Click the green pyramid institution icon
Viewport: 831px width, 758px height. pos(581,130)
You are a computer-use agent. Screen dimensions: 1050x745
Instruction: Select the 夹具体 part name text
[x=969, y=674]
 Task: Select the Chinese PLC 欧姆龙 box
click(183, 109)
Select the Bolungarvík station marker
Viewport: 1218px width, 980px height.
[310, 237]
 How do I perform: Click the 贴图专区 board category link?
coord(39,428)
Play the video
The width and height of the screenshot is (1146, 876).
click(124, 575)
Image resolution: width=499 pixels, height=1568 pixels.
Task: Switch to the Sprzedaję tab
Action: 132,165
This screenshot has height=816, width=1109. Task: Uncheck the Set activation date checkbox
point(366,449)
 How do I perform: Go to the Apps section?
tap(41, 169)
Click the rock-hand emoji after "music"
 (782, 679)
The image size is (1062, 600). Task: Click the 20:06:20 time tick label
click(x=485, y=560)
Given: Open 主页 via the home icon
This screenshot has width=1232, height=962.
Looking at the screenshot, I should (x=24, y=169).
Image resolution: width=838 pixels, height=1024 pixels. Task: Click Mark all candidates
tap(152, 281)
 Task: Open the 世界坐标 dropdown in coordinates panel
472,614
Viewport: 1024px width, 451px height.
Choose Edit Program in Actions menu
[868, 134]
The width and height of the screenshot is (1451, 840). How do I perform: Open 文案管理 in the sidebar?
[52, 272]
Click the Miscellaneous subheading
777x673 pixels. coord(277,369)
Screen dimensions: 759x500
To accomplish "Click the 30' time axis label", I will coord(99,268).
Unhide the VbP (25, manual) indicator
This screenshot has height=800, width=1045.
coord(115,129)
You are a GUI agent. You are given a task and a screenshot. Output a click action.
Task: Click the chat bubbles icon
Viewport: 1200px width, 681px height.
######
WORK ORDER: From top to bottom, reproduce the material exactly.

RESULT OF THIS EXERCISE:
Click the green pyramid institution icon
Viewport: 831px width, 758px height. pos(581,130)
You are a computer-use agent. Screen dimensions: 1050x745
Instruction: Select the 夹具体 part name text
[x=969, y=674]
 Task: Select the Chinese PLC 欧姆龙 box
click(183, 109)
Select the Bolungarvík station marker
Viewport: 1218px width, 980px height.
[310, 237]
 How do I perform: Click the 贴图专区 board category link?
coord(39,428)
Play the video
The width and height of the screenshot is (1146, 876).
click(124, 575)
Image resolution: width=499 pixels, height=1568 pixels.
Task: Switch to the Sprzedaję tab
Action: 132,165
This screenshot has height=816, width=1109. Task: Uncheck the Set activation date checkbox
point(366,449)
 How do I perform: Go to the Apps section?
tap(41, 169)
Click the rock-hand emoji after "music"
 (782, 679)
The image size is (1062, 600). Task: Click the 20:06:20 time tick label
click(x=485, y=560)
Given: Open 主页 via the home icon
This screenshot has width=1232, height=962.
Looking at the screenshot, I should (x=24, y=169).
Image resolution: width=838 pixels, height=1024 pixels. Task: Click Mark all candidates
tap(152, 281)
 Task: Open the 世界坐标 dropdown in coordinates panel
472,614
Viewport: 1024px width, 451px height.
Choose Edit Program in Actions menu
[868, 134]
The width and height of the screenshot is (1451, 840). How do I perform: Open 文案管理 in the sidebar?
[52, 272]
Click the Miscellaneous subheading
777x673 pixels. coord(277,369)
Screen dimensions: 759x500
To accomplish "Click the 30' time axis label", I will coord(99,268).
Unhide the VbP (25, manual) indicator
This screenshot has height=800, width=1045.
coord(115,129)
You are a GUI agent. You are given a task and a screenshot. Output a click action.
Task: Click the chat bubbles icon
Viewport: 1200px width, 681px height.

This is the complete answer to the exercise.